ブラック企業で休みもなく働かされ、罵倒され続ける3人の同期の一人夏野が自殺する。それを止められなかった残された二人の後悔、殺伐とした日々の中で飲んだ一杯のビールの美味さで生き方を変える居酒屋店長、自殺現場に直行できなかった警察官、夏野の音楽で人生が変わった女性教師、奇跡のようにつながって行く物語が切なく、心を温かくする。何より「優しい人になれ」と言って育てた夏野の父の後悔が心に沁みました。命よりも大事なものなんてない、辛い時は逃げても良いという著者のメッセージが込められた一冊でした。とても面白かったです。

2019/07/13

utinopoti27

ブラック企業に入社した村沢、大友、夏野の3人。飛び込み営業の成績不振を上司から連日なじられ、罵倒され、人格まで否定され、ついに夏野が・・。彼はなぜ逃げ出せず、死を選んだのか。物語は村沢、夏野の父、現場に立ち会った警察官、女子高校生、居酒屋の店長、そして再び村沢と大友、それぞれの視点で綴る6つのシナリオを通して、過去に囚われない生き方に踏み込んでゆく。「人はナンバーワン(無敵)にならなくても、それぞれがオンリーワン(無双)なんだ」村沢に仮託した作者の熱いメッセージが心に沁みる。君の居場所はそこじゃない!

2019/09/08

モルク

まだブラック企業という言葉が浸透していなかった頃に入社した3人の同期。各章が微妙に繋がる連作。3年勤めあげればどこでも何でもできるは魔法の言葉。その前に身体、精神が悲鳴をあげる。成果があげられなければ罵倒され人格まで否定される。今ではパワハラだのうるさくなったからだいぶ改善されたけど以前は確かに結構あった。そして周りももう少し頑張ってみろという叱咤激励だった。そう「逃げ」てもよかったんだ!夏野の父親の気持ちが痛いほどわかる。

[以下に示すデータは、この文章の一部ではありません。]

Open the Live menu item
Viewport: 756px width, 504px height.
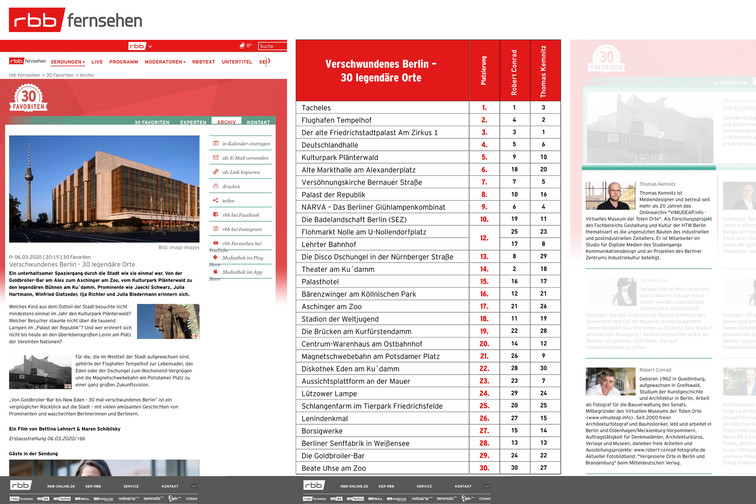97,62
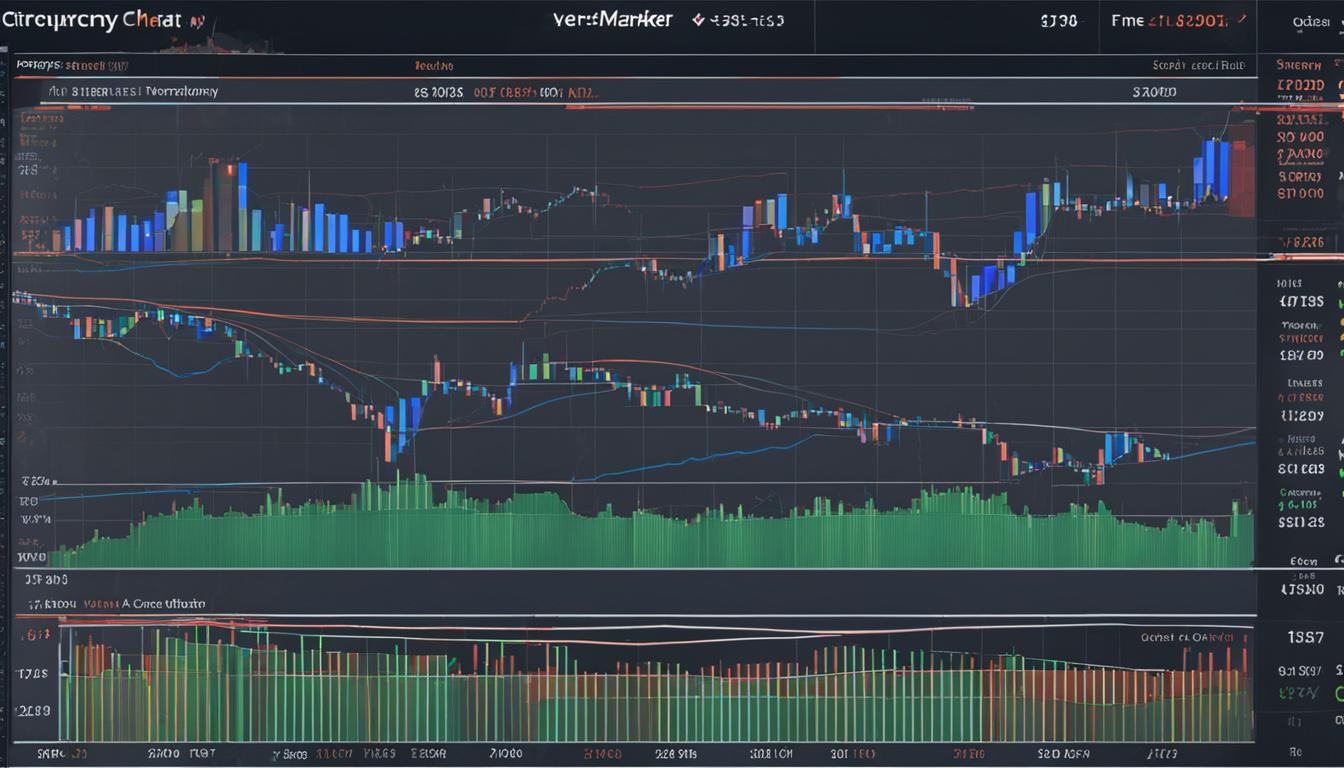The width and height of the screenshot is (1344, 768).
Task: Click the blue candle at the lower-left dip
Action: tap(403, 422)
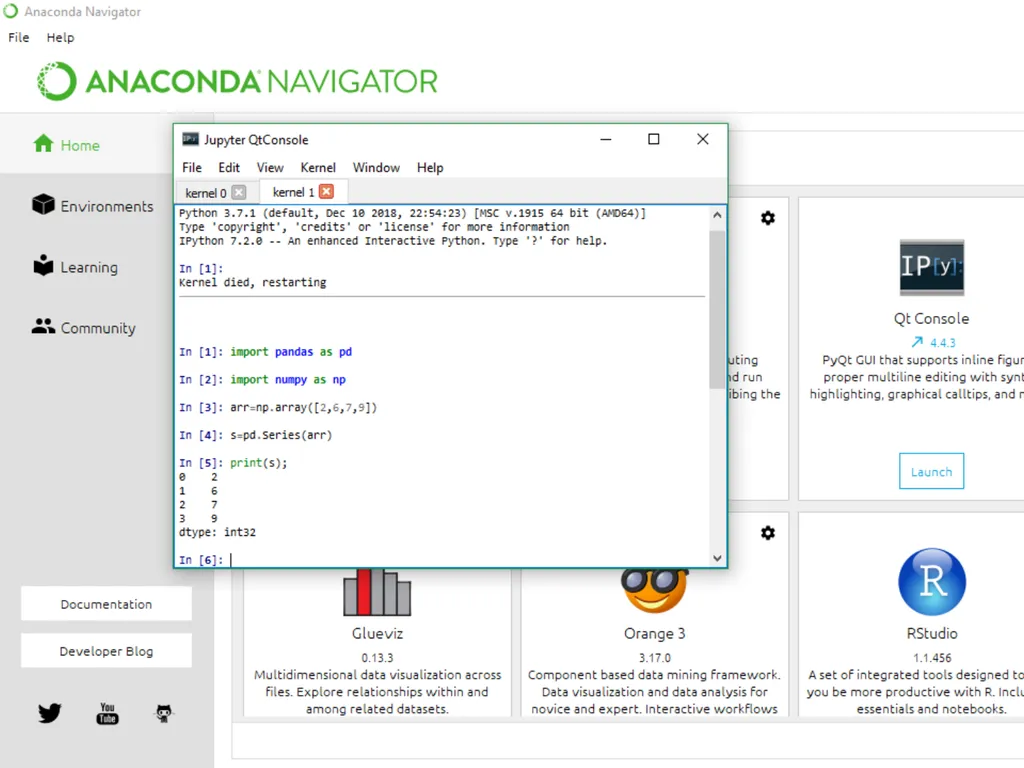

そして「人生で2番目に旨いビール」とタイミングよく流れる「ピアノマン」に涙した。

2019/07/05

おしゃべりメガネ

ダメだ、コレは…。素晴らしすぎて涙が溢れ、所々で読めなくなってしまう作品でした。ブラック企業に勤めはじめた3人の同期が、色々あってから'再会'する話です。まずは何よりサラリーマン(特にルーキーや若手)に是非読んでもらいたいです。そして中間管理職も経営職の方も、しっかりと読むべき作品です。友情に悩む方、自分の過去を許せない方、前に一歩進めず悶々としてる方、あらゆる方が読んでも必ず救われる素晴らしい内容です。ドラマ過ぎると思うかもしれませんが、こういうドラマがあるからこそ、希望が持てるのではないでしょうか。

2019/05/01

ムーミン

無敵でなく無双。6つの物語の見事なリンク。面白く読めました。作者の力に脱帽。